(Article by Ben Zeisloft republished from CampusReform.org)
Asao Inoue — who teaches first-year writing courses and serves as associate dean for Academic Affairs, Equity, and Inclusion — wrote Labor-Based Grading Contracts: Building Equity and Inclusion in the Compassionate Writing Classroom, in which he advocates for a system of grading that circumvents merit.
Inoue — whose “research focuses on antiracist and social justice theory” — explains that his book discusses “grading literacy performances more broadly” — namely, by judging “final course grades purely by the labor students complete, not by any judgments of the quality of their writing.”
“While the qualities of student writing is still at the center of the classroom and feedback, it has no bearing on the course grade,” he explains. “Why take our judgments of quality out of the tabulation of course grades and progress in a course?
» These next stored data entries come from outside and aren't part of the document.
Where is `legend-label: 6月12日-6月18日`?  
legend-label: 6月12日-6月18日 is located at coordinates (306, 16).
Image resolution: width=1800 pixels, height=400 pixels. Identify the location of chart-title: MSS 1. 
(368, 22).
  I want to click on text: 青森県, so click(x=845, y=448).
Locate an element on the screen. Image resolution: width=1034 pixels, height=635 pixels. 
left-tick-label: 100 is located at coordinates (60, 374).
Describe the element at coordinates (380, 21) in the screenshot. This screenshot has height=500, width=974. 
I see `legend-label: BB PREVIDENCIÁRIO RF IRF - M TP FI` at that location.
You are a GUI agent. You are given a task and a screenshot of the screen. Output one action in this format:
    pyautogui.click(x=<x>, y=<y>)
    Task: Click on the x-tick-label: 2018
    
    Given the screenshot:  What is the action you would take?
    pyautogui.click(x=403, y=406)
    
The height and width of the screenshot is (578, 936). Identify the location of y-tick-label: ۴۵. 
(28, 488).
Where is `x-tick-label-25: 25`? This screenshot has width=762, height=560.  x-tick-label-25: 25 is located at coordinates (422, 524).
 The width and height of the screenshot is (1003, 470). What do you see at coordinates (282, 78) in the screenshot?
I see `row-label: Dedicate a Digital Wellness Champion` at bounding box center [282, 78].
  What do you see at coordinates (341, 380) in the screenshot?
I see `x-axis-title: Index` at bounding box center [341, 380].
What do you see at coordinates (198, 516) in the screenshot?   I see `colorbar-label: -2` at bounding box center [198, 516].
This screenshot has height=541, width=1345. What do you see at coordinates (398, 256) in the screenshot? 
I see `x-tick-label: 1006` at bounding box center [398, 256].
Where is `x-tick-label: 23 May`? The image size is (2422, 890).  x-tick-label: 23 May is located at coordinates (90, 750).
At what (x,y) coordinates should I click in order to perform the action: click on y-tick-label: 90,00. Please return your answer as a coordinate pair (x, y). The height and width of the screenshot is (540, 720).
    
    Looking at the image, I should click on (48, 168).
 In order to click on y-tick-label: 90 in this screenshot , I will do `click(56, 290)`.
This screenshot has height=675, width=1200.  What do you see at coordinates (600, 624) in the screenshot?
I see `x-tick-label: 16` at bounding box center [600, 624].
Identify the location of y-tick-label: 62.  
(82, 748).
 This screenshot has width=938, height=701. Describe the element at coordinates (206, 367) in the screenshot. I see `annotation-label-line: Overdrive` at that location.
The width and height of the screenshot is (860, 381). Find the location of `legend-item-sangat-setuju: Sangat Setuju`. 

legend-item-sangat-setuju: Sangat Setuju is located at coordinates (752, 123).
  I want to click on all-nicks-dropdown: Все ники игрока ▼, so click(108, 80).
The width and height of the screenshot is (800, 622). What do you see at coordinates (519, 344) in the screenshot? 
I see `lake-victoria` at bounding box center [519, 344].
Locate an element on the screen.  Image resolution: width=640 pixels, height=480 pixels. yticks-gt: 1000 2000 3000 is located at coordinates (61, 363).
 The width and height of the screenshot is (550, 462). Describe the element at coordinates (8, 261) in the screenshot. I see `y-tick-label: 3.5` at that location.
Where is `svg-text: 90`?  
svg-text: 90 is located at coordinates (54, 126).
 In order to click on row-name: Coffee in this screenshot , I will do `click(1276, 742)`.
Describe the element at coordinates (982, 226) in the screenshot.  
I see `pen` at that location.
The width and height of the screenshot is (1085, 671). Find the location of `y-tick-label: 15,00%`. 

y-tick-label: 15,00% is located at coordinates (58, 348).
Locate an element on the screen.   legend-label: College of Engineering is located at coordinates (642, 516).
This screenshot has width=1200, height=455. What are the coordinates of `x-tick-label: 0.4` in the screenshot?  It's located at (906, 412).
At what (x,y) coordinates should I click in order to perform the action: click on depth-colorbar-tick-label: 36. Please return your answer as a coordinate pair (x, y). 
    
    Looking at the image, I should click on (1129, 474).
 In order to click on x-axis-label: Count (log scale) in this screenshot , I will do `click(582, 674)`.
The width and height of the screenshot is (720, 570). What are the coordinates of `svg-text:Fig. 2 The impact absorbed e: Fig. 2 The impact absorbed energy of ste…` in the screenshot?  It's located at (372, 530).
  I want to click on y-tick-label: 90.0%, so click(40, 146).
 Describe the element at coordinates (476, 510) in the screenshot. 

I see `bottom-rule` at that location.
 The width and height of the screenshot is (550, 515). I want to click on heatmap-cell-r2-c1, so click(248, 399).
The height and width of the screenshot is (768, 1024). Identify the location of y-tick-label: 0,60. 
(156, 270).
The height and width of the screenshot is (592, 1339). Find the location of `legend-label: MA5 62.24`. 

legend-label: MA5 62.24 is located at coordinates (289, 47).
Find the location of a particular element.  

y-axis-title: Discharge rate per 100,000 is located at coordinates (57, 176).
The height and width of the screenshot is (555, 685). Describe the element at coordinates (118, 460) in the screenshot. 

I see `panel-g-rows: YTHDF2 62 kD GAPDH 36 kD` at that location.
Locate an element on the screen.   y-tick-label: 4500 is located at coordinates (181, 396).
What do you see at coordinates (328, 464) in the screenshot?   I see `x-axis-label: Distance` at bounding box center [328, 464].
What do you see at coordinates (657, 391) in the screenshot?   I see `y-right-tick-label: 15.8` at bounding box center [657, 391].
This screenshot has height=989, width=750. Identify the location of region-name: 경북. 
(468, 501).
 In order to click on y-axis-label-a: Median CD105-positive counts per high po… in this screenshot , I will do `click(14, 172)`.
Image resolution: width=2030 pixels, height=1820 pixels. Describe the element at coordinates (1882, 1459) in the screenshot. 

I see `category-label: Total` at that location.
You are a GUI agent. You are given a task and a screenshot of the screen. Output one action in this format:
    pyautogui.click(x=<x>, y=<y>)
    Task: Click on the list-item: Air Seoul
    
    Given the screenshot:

Because all grading and assessment exist within systems that uphold singular, dominant standards that are racist, and White supremacist when used uniformly.”
“Grading, because it requires a single, dominant standard, is a racist and White supremacist practice,” he adds.
Inoue describes his labor-based system as a tool to enact his “social justice agenda” in his “classroom’s antiracist writing assessment ecologies.”
Inoue’s book contains 358 pages.
In more terse language, Inoue has recently made calls to “destroy grading.”
While responding to a question about “curricular changes” needed to “help our Black students develop positive racial identity,” Inoue said “gotta destroy grading, destroy the White habits of language that make all standards of language in classrooms, not to ignore them but to stop thinking they are THE keys to success and good communication, critical thinking, etc.”
https://twitter.com/AsaoBInoue/status/1268685732631068672
In the past, Inoue has also critiqued the notion of meritocracy a “myth.”
https://twitter.com/AsaoBInoue/status/981894588934766597
Inoue confirmed to Campus Reform that he currently uses labor-based grading in his courses.